WORK REQUIRED> Find the line that contains "The image size is (1235, 423)." in the records below, then repeat exactly that line and each one after it, leaving pictures out.

Saved data entries>
= = = =
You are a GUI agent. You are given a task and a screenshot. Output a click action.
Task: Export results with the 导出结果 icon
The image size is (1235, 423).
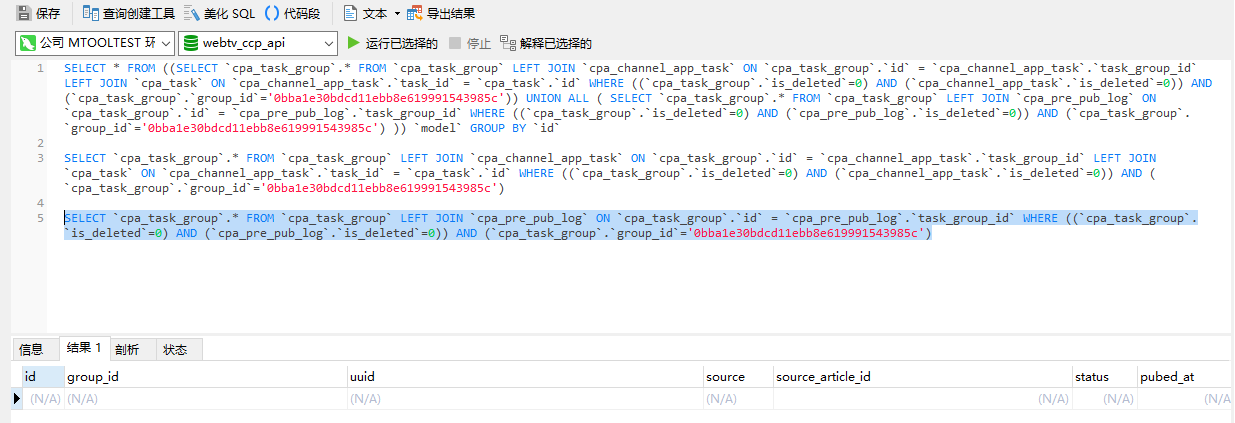[415, 14]
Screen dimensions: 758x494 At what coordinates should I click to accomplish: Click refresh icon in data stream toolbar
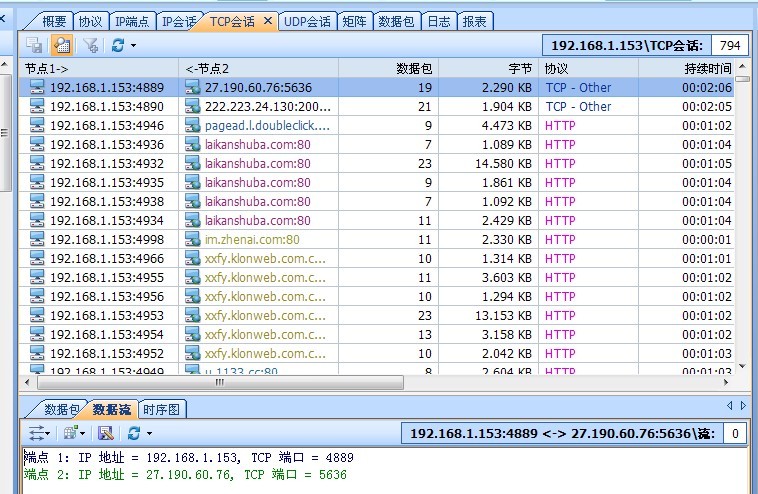tap(132, 433)
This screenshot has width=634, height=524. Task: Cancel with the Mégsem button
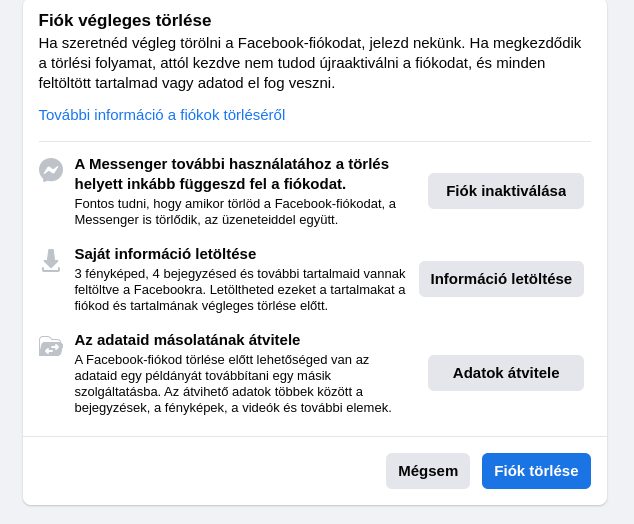[427, 471]
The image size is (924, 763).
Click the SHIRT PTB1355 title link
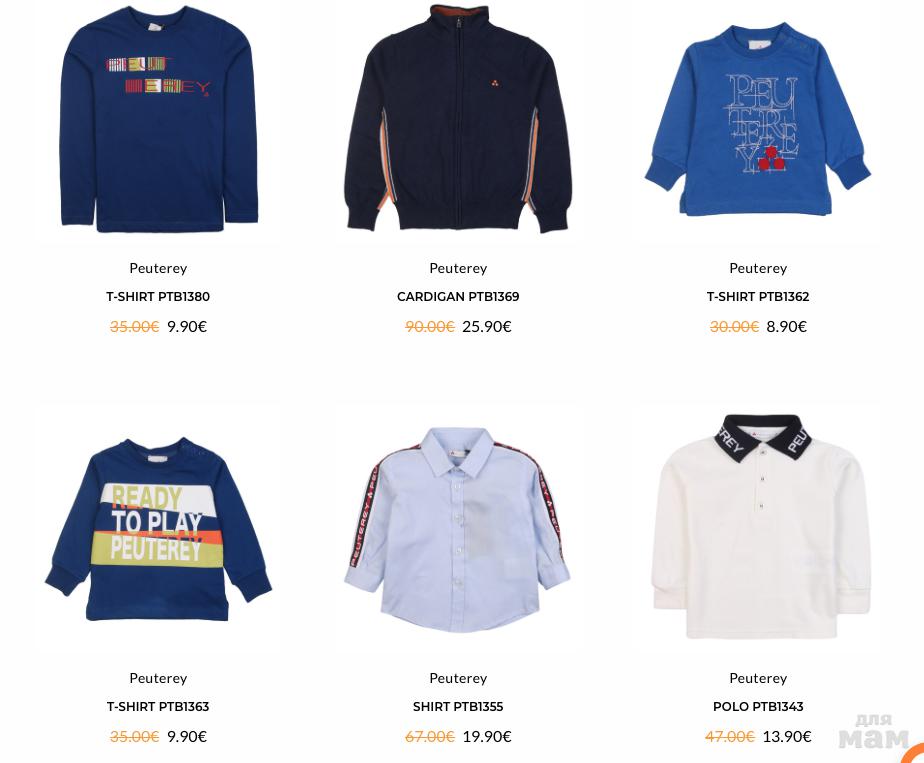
= = = =
ANSWER AREA>
The image size is (1235, 423).
[415, 14]
Screen dimensions: 758x494 At what coordinates should I click to accomplish: Click refresh icon in data stream toolbar
tap(132, 433)
This screenshot has width=634, height=524. Task: Cancel with the Mégsem button
[427, 471]
The image size is (924, 763).
Click the SHIRT PTB1355 title link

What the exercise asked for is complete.